AAAI 2023

Delving Deep into Pixel Alignment Feature for Accurate Multi-view Human Mesh Recovery


Kai Jia, Hongwen Zhang, Liang An, Yebin Liu

Tsinghua University



Regression-based methods have shown high efficiency and effectiveness for multi-view human mesh recovery. The key components of a typical regressor lie in the feature extraction of input views and the fusion of multi-view features. In this paper, we present Pixel-aligned Feedback Fusion (PaFF) for accurate yet efficient human mesh recovery from multi-view images. PaFF is an iterative regression framework that performs feature extraction and fusion alternately. At each iteration, PaFF extracts pixel-aligned feedback features from each input view according to the reprojection of the current estimation and fuses them together with respect to each vertex of the downsampled mesh. In this way, our regressor can not only perceive the misalignment status of each view from the feedback features but also correct the mesh parameters more effectively based on the feature fusion on mesh vertices. Additionally, our regressor disentangles the global orientation and translation of the body mesh from the estimation of mesh parameters such that the camera parameters of input views can be better utilized in the regression process.

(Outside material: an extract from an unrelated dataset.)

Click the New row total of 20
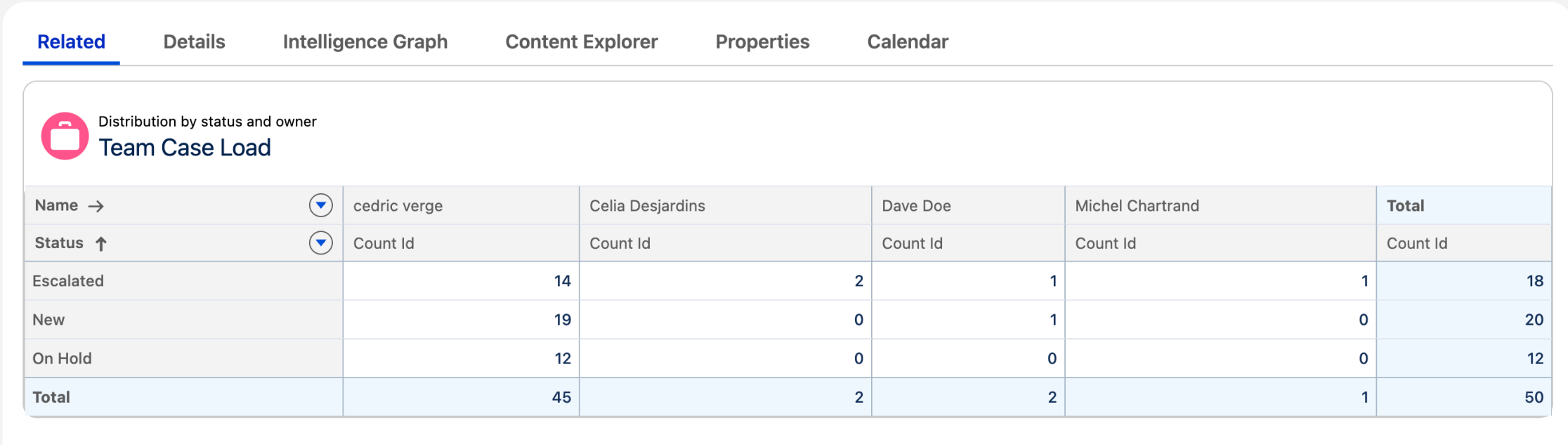The width and height of the screenshot is (1568, 445). click(x=1534, y=320)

The efficacy of our method is validated in the Human3.6M dataset via comprehensive ablation experiments, where PaFF achieves 33.02 MPJPE and brings significant improvements over the previous best solutions by more than 29%.


[arXiv] [Code]


Fig 1. Overview of our proposed Pixel-aligned Feedback Fusion (PaFF) pipeline. (a) Pixel Alignment Feedback (PaF) Feature Extraction. (b) PaFF iteratively refines human body parameters’ estimation with the guidance of the PaF feature. (c) The task of multi-view feedback fusion is disentangled into three tasks - Multi-view Pose & Shape Fusion, Multi-view Orientation Estimation, and Multi-view Translation Estimation to incorporate camera parameters in the end-to-end model.

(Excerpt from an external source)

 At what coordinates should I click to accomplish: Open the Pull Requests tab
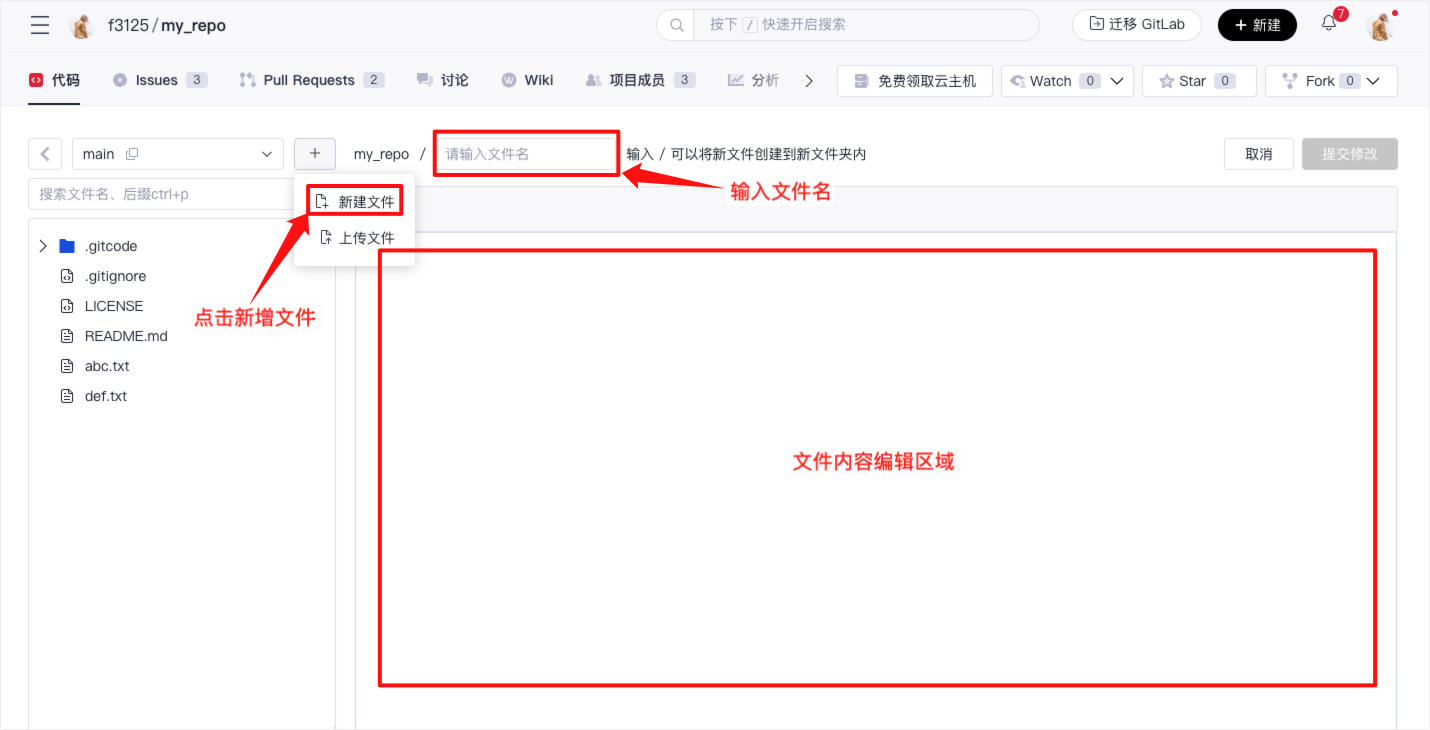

Fig 2. Multi-view Pose & Shape Feedback Fusion Module. a) The structure of pose & shape multi-view feedback fusion Module. b) Visualize vertices selected by max-pooling: The estimated meshes from the previous iteration and the sampled vertices are shown at the bottom. In the top images, we visualize the sampling vertex in each view that contributes most to one feature dimension of the fused feature. By looking at the selected vertices on the left arm and legs, we can find that the vertices which reflect more estimation misalignment are easier to be chosen.



Fig 3. Global Orientation Estimator. (a) Method iO and (b) Method fO are two options for Global Orientation Estimator; (c) shows the motivation of method fO that uses transformer fusion to collect multi-view body parts mis-alignment signals in order to avoid depth ambiguity and occlusion problems. Estimated models and feature sampling are visualized in the left images, while updated estimations are shown in the right images. Blue arrows indicate the correction rotation needed for each view’s estimation. Comparing the refinement effect in one iteration (k=2) of the two methods, method fO performs better in orientation estimation, which also leads to a better estimation of the right leg.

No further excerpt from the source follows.